══ Records for this exercise ══
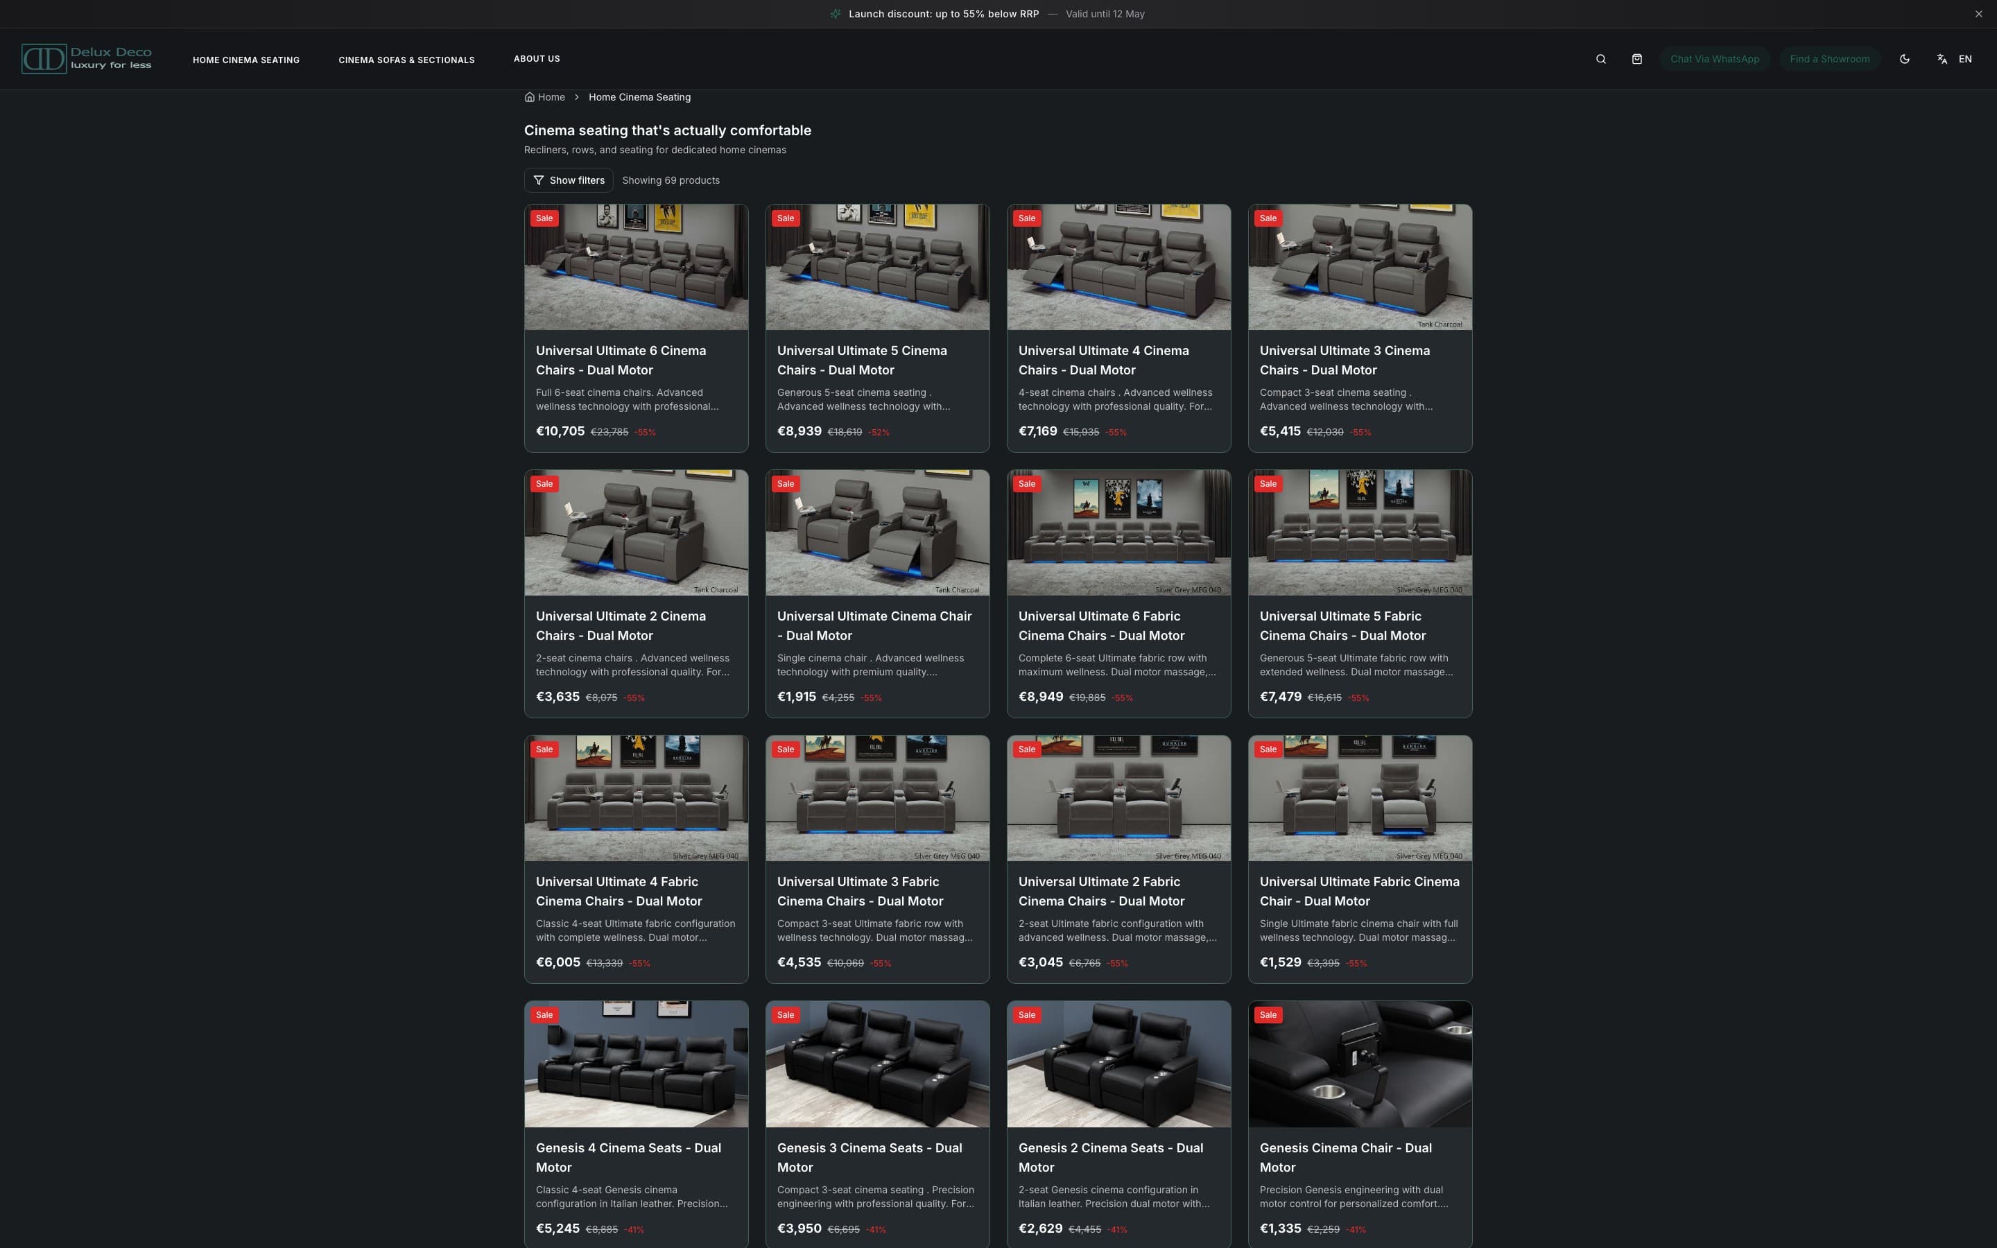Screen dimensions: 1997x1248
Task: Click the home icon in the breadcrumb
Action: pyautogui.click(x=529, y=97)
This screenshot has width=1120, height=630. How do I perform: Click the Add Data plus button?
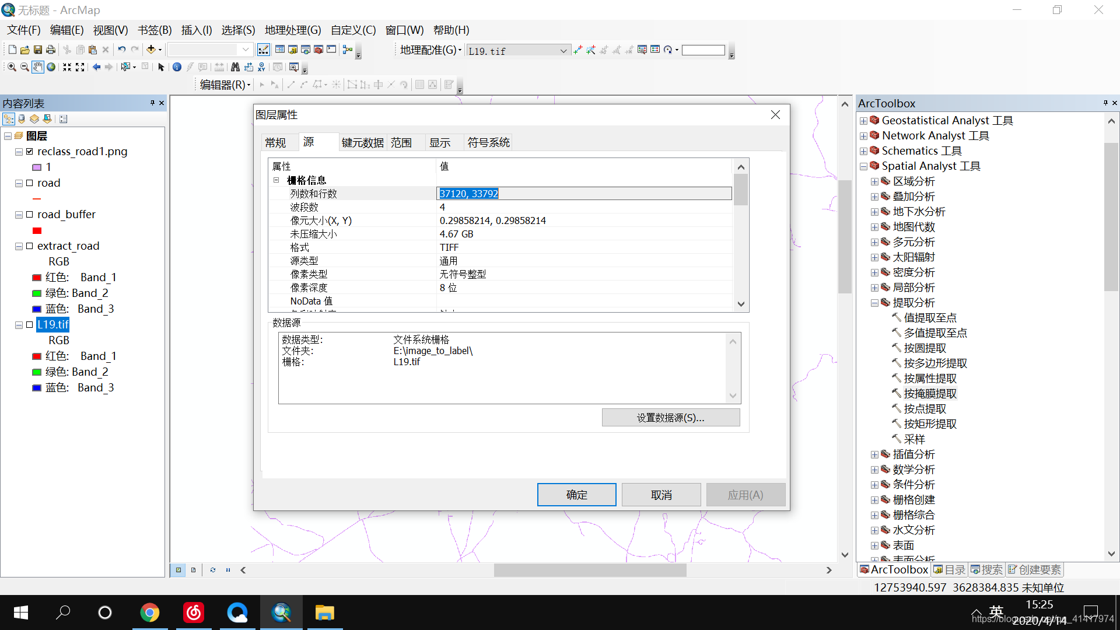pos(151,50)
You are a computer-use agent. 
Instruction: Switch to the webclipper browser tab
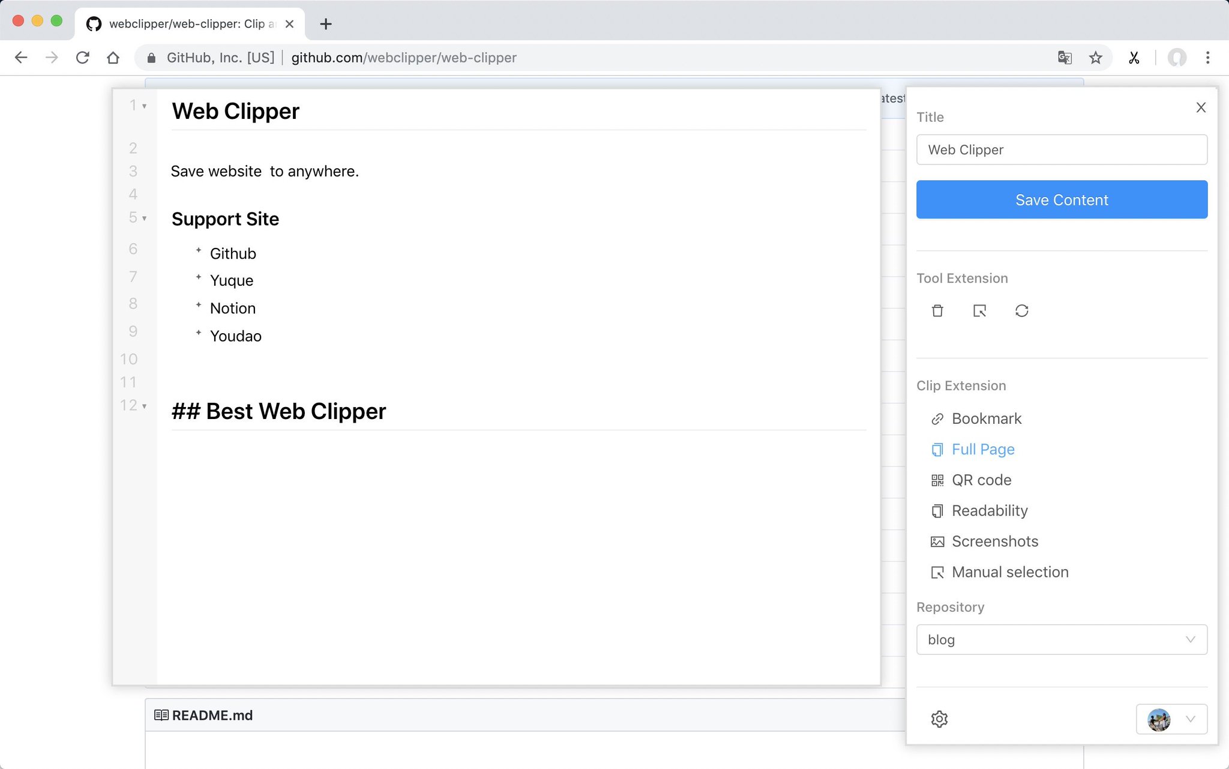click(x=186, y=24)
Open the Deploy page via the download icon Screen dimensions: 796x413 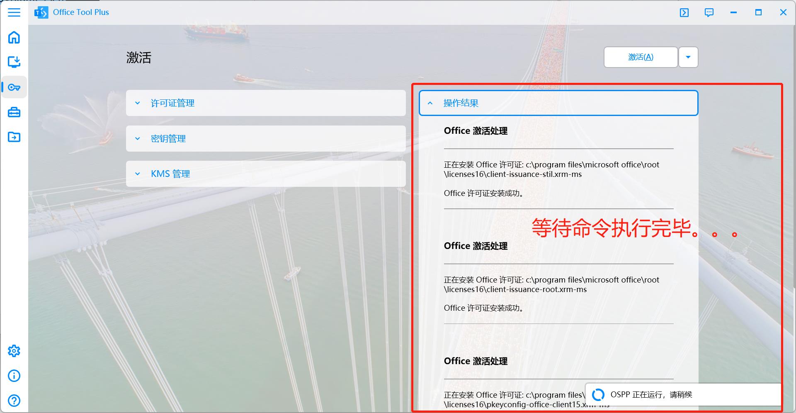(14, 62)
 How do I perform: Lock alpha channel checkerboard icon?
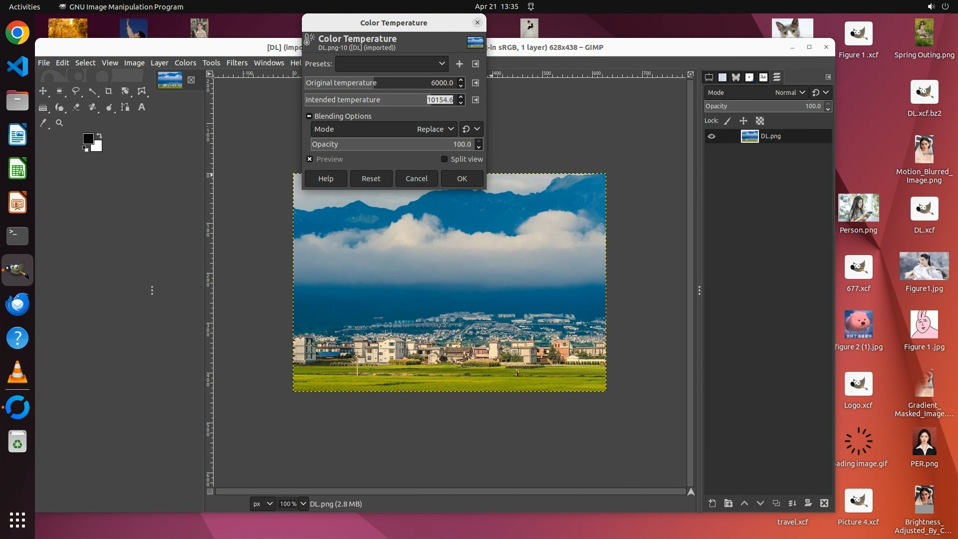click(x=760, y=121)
═══
*Assignment*: The answer must be an exact transcription of the lines from the one holding "How do I perform: Lock" to the last line of the entries above, with no pictures and nothing else.

*Response*:
 How do I perform: Lock alpha channel checkerboard icon?
click(x=760, y=121)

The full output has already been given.